A time I both anticipate gladly and somewhat dread. The weather is decidedly warmer, with even the cold fronts having lost their icy edge, and today my seeds arrived. I am an advocate of later seedstarting. The soils which stay cold, and seeds rotting within, indoor tomatoes struggling in leggy, sappy growth, none of these are my idea of having a jump on the season. That, and the fact that spring means a whole cartload of work for me… I, in good Northern fashion, warm slowly to the seasons demands.
This week I’ll go ahead and plant my seeds for indoor starts, once into it I will chew off some of the chores that are standing in a long queue for me this year. My brain is at work trying to figure out how to bribe encourage the kids to lend me their youthful strength for some digging, raking, and …dare I hope? pruning.
Time for me to break out the job list for Handyman.
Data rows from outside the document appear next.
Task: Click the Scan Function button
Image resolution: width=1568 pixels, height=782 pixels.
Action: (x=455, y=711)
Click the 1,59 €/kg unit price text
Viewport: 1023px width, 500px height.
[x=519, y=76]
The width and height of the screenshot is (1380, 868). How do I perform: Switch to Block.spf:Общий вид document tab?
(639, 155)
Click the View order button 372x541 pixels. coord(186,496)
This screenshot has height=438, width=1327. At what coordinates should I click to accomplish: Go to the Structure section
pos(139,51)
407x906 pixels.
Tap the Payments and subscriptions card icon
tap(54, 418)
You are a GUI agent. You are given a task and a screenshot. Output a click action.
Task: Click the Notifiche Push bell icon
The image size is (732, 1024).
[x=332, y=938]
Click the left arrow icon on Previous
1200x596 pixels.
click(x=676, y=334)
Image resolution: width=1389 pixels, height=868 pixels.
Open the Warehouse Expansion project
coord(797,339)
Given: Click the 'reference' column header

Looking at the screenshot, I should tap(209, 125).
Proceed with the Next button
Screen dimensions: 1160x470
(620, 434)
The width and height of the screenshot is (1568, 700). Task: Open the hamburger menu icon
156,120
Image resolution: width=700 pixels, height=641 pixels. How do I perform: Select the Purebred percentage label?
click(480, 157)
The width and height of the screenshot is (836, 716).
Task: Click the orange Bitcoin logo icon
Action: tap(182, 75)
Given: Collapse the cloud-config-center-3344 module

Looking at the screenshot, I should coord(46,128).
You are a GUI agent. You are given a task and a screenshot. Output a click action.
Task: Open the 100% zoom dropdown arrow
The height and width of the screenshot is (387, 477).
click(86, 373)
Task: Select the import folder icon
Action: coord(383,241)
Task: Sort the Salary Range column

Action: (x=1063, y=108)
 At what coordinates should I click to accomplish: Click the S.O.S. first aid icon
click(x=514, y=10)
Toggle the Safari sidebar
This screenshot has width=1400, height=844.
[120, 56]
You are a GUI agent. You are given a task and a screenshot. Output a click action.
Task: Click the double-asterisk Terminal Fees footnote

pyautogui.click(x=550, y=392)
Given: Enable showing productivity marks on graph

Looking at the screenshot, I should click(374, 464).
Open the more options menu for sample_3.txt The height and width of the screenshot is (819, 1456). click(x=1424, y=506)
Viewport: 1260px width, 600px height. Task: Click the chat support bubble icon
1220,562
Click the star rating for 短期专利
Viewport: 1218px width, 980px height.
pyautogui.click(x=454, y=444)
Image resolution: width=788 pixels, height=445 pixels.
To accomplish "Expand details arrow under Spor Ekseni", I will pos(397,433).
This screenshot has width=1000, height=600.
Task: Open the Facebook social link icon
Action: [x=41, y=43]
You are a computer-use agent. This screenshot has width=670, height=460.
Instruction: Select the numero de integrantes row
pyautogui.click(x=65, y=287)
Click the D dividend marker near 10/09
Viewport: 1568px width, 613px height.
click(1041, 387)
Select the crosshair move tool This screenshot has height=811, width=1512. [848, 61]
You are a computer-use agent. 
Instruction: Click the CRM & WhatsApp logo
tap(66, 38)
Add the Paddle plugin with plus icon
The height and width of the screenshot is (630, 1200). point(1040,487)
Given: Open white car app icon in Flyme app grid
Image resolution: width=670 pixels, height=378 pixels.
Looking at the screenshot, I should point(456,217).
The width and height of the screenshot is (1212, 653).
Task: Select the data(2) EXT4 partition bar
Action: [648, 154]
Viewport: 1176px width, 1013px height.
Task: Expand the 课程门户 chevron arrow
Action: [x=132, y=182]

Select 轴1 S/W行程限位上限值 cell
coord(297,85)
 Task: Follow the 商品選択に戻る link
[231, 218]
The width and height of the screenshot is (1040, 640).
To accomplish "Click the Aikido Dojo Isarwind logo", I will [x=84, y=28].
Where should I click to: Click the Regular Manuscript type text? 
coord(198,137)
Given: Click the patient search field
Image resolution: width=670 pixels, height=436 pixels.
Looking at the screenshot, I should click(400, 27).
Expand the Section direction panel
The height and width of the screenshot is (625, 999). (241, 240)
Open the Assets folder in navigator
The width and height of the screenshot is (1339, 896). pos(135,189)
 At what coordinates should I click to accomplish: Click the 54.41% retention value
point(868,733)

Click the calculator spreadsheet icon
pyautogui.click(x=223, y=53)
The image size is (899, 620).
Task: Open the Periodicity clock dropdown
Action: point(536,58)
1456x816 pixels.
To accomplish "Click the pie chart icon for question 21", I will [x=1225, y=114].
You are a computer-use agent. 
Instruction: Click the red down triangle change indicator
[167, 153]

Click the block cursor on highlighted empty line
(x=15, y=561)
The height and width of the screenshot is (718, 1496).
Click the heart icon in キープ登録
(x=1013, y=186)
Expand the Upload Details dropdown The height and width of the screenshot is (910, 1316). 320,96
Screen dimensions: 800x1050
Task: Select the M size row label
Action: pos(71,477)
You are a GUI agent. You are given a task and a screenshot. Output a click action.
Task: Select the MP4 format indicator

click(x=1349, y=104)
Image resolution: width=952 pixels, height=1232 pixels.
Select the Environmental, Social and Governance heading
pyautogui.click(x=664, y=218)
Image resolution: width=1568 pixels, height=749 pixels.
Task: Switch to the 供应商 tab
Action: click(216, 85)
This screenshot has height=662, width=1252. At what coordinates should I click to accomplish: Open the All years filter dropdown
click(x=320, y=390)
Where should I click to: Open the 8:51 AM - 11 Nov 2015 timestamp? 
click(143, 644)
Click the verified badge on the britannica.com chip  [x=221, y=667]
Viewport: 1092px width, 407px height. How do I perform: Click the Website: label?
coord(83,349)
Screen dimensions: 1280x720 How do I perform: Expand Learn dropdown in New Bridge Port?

He has been on his own all winter… today he replaced the dishwasher. but I still need that greenhouse assembled (Son #1 is coming at the end of the month to help with that. I think… I hope. I just have to be tolerant of their lap dog, Einstein)
I always enjoy gardening once I start, but confessing to you that as this body ages, it is sometimes a worry how I will weather the demands of the hard physical work. Most of it is the transition that it takes for me to mentally embrace a different sort of garden. And a more reasoned approach to parsing out the work in smaller, more frequent spurts of activity, rather than the marathon endurance test of how far the human body can go.
But once the feel of dirt between my fingers, the smell of sweet earth and benediction of the sunshine upon my shoulders…. then I am once again in the thrall of my garden.